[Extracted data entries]

··········

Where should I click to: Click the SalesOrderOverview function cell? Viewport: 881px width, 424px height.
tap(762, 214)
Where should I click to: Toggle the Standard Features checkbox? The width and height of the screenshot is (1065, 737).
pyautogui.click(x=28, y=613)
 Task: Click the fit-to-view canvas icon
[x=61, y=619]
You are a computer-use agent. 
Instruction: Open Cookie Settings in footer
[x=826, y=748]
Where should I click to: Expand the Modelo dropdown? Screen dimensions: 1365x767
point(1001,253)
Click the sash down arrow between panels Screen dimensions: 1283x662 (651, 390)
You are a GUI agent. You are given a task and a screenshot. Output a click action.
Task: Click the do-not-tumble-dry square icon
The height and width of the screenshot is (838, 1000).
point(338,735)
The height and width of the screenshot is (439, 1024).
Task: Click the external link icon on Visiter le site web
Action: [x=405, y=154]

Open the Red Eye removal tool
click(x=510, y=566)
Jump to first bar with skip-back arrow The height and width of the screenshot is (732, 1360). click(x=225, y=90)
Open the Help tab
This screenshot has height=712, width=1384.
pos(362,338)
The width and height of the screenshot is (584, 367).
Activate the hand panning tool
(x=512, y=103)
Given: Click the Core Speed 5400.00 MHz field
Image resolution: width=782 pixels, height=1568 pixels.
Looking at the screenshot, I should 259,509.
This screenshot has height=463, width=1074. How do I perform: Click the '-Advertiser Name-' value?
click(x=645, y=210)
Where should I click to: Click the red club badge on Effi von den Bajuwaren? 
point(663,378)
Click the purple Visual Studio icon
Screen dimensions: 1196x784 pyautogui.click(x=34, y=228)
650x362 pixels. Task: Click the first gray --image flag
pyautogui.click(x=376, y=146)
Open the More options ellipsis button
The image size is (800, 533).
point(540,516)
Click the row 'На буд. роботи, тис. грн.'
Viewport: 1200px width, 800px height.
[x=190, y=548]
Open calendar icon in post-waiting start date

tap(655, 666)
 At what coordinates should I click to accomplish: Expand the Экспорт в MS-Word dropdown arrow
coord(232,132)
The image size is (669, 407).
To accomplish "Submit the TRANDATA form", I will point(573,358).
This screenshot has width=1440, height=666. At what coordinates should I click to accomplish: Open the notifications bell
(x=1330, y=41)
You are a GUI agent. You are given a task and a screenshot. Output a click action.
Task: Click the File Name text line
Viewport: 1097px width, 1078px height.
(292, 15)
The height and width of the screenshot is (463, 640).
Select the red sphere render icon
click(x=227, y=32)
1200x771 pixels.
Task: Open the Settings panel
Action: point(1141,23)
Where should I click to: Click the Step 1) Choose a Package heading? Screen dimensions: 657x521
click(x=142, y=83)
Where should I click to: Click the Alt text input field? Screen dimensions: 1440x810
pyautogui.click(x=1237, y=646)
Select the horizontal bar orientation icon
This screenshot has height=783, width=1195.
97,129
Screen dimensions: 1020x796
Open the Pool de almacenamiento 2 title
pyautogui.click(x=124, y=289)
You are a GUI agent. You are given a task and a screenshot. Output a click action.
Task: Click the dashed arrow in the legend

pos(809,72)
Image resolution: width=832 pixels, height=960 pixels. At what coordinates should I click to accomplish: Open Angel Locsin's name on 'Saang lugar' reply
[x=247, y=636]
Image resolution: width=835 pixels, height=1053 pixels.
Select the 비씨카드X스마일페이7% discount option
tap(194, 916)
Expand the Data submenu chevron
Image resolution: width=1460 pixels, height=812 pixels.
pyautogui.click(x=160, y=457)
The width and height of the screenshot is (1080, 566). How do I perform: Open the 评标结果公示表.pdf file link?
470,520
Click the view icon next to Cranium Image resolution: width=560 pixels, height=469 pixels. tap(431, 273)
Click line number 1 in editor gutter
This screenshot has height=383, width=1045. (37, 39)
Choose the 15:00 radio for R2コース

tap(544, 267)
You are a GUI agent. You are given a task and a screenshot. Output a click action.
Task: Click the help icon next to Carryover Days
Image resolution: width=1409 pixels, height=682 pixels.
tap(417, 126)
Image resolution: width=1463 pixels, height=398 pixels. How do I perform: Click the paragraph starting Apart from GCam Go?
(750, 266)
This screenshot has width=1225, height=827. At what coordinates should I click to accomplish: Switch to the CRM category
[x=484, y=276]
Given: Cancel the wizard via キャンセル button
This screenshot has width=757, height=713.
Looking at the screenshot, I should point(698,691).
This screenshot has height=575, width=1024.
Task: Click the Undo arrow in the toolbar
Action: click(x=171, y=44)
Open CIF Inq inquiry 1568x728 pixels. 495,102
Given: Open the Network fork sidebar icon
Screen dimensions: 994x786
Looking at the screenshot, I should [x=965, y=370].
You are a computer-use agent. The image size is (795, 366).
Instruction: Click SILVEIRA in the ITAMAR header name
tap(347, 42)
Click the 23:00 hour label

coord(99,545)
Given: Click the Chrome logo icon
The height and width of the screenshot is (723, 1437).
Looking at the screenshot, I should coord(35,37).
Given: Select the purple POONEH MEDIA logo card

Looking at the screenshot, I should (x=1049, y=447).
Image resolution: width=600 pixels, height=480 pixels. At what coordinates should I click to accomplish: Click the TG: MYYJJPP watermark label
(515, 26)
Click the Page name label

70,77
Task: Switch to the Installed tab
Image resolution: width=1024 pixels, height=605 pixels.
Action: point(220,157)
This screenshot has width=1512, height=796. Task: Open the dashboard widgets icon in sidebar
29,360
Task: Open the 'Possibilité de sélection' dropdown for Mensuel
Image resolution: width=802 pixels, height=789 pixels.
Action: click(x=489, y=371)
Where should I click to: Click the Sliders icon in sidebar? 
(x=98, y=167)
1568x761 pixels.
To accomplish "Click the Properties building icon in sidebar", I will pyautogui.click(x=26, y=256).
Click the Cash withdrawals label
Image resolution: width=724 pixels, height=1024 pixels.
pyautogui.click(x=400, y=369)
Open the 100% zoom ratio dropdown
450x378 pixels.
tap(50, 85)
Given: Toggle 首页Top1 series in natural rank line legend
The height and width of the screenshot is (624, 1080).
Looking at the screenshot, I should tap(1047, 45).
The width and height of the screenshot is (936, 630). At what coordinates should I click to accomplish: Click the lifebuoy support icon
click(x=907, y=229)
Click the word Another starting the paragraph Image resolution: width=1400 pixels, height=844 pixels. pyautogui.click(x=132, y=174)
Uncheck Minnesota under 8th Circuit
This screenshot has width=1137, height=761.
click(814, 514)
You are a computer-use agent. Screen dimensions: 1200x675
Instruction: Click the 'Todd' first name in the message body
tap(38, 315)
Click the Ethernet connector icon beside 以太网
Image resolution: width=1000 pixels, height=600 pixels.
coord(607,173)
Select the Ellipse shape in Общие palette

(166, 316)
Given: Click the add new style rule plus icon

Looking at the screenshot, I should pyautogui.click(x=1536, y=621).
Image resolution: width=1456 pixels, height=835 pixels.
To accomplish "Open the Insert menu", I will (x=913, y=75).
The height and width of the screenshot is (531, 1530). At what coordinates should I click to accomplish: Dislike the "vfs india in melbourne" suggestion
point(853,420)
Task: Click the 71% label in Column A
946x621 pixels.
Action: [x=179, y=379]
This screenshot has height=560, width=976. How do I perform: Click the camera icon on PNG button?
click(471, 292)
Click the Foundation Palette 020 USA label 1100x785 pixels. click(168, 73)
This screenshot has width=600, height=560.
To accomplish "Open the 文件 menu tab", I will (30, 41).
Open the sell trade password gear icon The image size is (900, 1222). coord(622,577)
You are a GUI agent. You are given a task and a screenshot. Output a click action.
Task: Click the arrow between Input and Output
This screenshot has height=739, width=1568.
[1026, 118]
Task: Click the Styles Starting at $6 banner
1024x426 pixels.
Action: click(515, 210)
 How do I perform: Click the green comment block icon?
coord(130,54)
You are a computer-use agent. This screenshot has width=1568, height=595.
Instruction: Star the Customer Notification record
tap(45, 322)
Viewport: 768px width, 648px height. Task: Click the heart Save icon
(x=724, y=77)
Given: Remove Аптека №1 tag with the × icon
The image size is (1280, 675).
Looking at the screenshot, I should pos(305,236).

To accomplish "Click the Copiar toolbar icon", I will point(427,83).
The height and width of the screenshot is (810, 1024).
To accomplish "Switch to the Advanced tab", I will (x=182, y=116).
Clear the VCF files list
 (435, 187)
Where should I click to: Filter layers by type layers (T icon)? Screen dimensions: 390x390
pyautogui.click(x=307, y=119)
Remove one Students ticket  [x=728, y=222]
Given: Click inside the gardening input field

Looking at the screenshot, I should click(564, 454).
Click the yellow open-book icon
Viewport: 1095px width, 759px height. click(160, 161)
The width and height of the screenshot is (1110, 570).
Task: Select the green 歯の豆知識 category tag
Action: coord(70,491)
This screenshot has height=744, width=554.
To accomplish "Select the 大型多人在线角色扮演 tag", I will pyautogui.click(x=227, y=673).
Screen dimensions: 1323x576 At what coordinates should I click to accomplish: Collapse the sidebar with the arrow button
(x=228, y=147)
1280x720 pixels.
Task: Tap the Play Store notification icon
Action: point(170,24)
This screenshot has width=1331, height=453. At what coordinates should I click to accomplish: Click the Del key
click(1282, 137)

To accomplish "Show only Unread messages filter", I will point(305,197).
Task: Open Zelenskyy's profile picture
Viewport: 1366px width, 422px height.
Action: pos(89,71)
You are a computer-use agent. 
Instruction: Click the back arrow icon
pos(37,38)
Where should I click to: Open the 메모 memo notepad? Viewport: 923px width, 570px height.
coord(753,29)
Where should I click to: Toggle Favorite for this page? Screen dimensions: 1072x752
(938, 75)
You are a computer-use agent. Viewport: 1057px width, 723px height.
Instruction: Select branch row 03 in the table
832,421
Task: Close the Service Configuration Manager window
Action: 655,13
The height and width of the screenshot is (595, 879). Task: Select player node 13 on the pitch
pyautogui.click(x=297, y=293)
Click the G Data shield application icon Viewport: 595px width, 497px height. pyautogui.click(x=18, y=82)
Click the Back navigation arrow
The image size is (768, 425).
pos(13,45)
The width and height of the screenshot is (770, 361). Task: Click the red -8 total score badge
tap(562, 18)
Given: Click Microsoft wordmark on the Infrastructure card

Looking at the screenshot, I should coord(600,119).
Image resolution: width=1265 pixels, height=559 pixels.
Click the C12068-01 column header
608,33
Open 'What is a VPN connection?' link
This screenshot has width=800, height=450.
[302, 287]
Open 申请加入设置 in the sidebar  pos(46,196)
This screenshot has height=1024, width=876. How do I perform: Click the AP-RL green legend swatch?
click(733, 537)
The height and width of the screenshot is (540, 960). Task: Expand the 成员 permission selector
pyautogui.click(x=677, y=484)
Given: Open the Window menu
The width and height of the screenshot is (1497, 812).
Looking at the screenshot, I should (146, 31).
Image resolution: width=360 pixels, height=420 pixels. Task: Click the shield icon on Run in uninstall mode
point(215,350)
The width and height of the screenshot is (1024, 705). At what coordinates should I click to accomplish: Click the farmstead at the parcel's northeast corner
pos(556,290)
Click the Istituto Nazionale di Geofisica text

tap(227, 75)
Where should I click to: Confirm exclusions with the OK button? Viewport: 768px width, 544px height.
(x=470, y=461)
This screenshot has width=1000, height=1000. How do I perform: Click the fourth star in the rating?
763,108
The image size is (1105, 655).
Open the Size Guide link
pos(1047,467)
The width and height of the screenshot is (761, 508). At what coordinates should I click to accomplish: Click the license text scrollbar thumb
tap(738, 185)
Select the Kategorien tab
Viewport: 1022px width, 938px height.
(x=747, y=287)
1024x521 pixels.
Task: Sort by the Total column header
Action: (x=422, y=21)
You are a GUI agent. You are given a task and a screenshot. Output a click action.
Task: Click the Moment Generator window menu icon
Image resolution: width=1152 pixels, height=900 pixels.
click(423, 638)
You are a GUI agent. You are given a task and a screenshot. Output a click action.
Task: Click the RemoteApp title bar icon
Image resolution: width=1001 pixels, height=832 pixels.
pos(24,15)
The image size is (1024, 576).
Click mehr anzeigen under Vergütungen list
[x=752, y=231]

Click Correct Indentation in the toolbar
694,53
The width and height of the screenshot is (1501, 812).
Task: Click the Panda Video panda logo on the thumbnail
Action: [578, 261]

··········

YOUR INSTRUCTIONS:
The expected answer is a copy of every line in the entries that holds the word "between".

YOUR RESPONSE:
Click the sash down arrow between panels Screen dimensions: 1283x662 (651, 390)
Task: Click the arrow between Input and Output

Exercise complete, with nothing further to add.